At this point the dying soul and his mourners are prepared for the final moment to come, and there is nothing left to do but await the entrance of the King. Then quickly, before we know what is happening, Dickinson breaks the poem apart as sharply as the snapping of a dry, brittle tree branch with these lines "and then it was / There interposed a Fly--." The word interposed lets us know precisely that this is no wandering summer insect who has accidentally flown into the room. It is an unholy intruder upon this somber scene. It has taken a position between the dying and death and signals that there will be no happy ending.

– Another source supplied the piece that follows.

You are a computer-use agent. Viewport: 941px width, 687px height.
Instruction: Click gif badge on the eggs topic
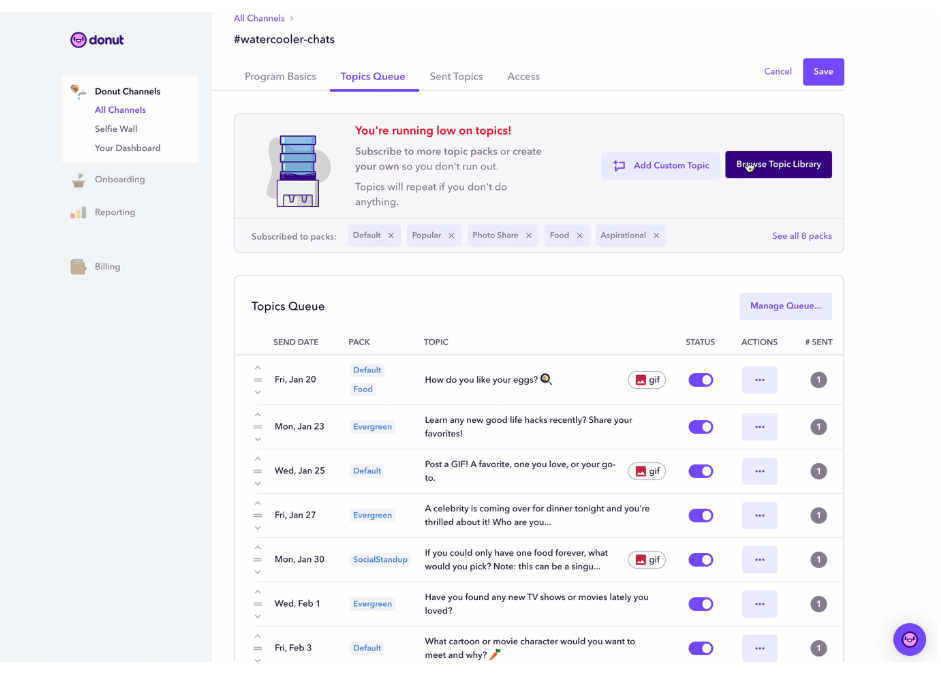(x=647, y=380)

Not only does this fly appear at the most inopportune moment, but it appears "With Blue - uncertain stumbling Buzz--". The word Blue could refer to the color of the fly, but with Dickinson it means so much more. In Emily Dickinson's Imagery, Rebecca Patterson has made an extensive study of the use of color in Dickinson's poems and letters. She says that "Whether azure, mazarine, sapphire, or plain blue, the color is most often and naturally associated with the sky. If [she] is happy, blue connotes warmth, freedom... unlimitless power. If unhappy, it is the color of death or of the cold, frightening... veil between this world and the next" (Patterson 123). This interpretation seems to fit perfectly within this poem. The speaker is not experiencing freedom or unlimitless power, rather he is up against the veil of the invisible world beyond. The fly has an uncertain, stumbling, Blue Buzz - and as Dickinson creates this synesthesia of color and sound, she reflects the uncertainty in her own mind regarding what is going to happen to the spirit at death (Pickard 52). As the fly comes "between the light - and me - "(14), it interferes with the expected peaceful passing on. Whatever vision is anticipated is obscured because of the fly.

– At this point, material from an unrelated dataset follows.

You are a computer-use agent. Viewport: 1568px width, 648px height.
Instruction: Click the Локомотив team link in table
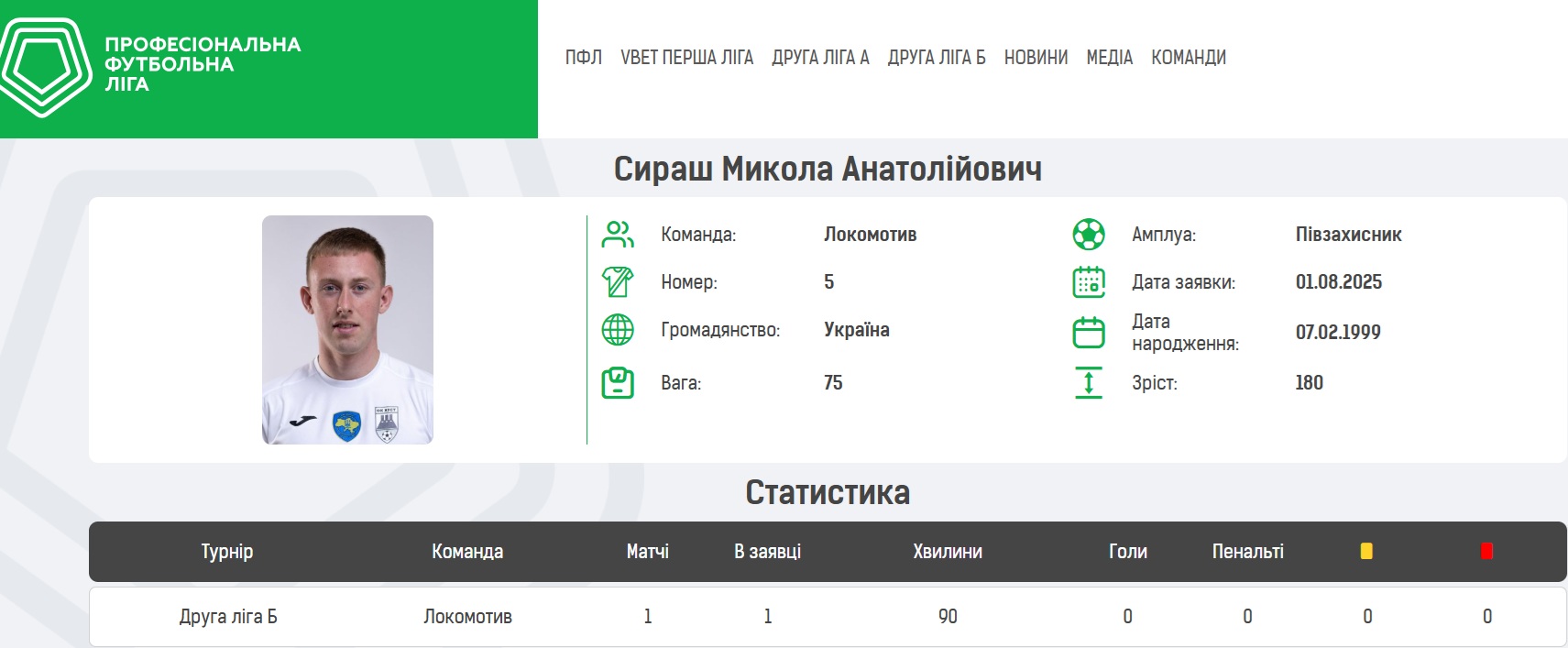(467, 617)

Is the fly just a "petty irritant which distracts from the magnificent approach of death" (Pickard 104)? Is it "representative of decay and putrefaction of something ugly and unpleasant" (Beck 31)? Katrina Bachinger believes that "For Dickinson, that little Fly is God. He who hears its 'uncertain stumbling Buzz' and sees its 'Blue,' a favorite romantic color for Eternity, does not neglect God, the King of Kings, but enters Heaven before death" (15). According to her interpretation, God, in the form of the Fly, comes "between the light" and takes the persona of the poem to Heaven before his final expiration.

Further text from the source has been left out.